Ini adalah kisah tentang pertarungan dua cara mencintai: Jalur Bumi yang bising dengan pameran materi,
Siapakah yang pada akhirnya akan menjadi jodohnya
Karya ini diterbitkan atas izin NovelToon Moch Sufyandi, isi konten hanyalah pandangan pribadi pembuatnya, tidak mewakili NovelToon sendiri
BAB 21: Antara Ambisi Dan Detak Jantung
Bagian 1: Kebenaran di Balik Senyum
Malam itu, Bandung terasa lebih dingin dari biasanya. Di dalam kantor kecil "Langit Arsitektur" yang mulai sepi karena staf sudah pulang, lampu neon putih berkedip-kedip gelisah, mencerminkan isi hati Fatih.
Fatih duduk di kursi kerjanya, menatap paspor dan visa yang baru saja selesai diurus. London sudah di depan mata. Namun, suara bisikan Zalina kepada Nisa sore tadi terus terngiang-ngiang di kepalanya seperti kaset rusak. “Dokter bilang ada risiko... tekanan udara bisa memicu kontraksi dini.”
Setiap kata itu terasa seperti sembilu yang menyayat jantungnya. Fatih menoleh ke arah Zalina yang sedang tertidur lelap di sofa ruang tunggu kantor. Istrinya itu tampak sangat damai, tangannya secara alami mendekap perutnya yang mulai membuncit.
Fatih mendekat, berlutut di samping sofa. Ia menatap wajah Zalina yang terlihat lebih tirus. Bayangan Zalina yang pingsan di lantai kontrakan kembali muncul.
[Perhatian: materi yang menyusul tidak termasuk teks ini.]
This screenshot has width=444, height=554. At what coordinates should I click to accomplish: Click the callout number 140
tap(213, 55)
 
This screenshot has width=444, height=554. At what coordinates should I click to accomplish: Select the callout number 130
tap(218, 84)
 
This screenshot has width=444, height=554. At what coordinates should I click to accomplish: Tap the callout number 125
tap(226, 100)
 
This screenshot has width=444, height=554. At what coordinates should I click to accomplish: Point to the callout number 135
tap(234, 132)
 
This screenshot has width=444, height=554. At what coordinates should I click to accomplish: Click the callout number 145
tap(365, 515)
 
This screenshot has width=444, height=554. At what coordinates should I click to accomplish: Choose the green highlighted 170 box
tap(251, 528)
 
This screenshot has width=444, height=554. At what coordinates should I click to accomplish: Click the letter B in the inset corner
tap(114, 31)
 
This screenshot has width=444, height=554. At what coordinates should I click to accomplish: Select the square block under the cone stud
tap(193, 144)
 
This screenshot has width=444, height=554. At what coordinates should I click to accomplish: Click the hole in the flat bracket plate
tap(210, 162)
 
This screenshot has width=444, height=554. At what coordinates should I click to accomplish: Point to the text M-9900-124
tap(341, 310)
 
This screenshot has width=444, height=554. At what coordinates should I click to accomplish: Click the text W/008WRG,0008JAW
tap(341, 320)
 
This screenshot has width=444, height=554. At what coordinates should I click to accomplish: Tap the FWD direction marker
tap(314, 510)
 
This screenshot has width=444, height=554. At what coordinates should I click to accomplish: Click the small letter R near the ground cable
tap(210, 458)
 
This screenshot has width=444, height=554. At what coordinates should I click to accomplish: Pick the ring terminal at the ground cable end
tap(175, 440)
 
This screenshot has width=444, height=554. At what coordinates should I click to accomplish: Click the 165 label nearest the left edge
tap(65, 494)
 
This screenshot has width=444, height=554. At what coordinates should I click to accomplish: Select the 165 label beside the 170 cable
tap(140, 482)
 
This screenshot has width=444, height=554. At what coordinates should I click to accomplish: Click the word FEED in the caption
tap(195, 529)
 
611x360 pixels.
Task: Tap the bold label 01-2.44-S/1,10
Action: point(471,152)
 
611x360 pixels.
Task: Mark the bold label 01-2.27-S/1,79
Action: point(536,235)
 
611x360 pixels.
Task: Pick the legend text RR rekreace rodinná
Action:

"Kenapa kamu harus berbohong, Sayang?" bisik Fatih lirih. Air matanya jatuh mengenai tangan Zalina.
Zalina terbangun. Ia mengerjapkan matanya, terkejut melihat Fatih berlutut di depannya dengan wajah sembab.
"Mas? Kenapa? Ada kabar buruk dari kantor IAI?" tanya Zalina panik, langsung duduk tegak.
Fatih menggeleng. Ia menggenggam tangan Zalina, menatap mata istrinya dalam-dalam. "Tadi Mas denger pembicaraan kamu sama Nisa di kedai."
Zalina membeku. Senyum yang tadi coba ia paksakan perlahan luntur. Ia memalingkan wajah, tidak berani menatap sorot mata Fatih yang penuh luka.
"Mas... aku cuma nggak mau Mas ngelepas kesempatan ini. Ini mimpi Mas dari dulu. Kita udah ngelewatin banyak hal buat sampai di sini," suara Zalina bergetar.
"Mimpi Mas nggak ada artinya kalau taruhannya nyawa kamu dan si kembar, Zal!" suara Fatih naik satu oktaf, bukan karena marah, tapi karena takut yang luar biasa. "Kenapa kamu nggak jujur? Kenapa kamu biarin Mas ngerasa seneng di atas risiko kematian kamu?"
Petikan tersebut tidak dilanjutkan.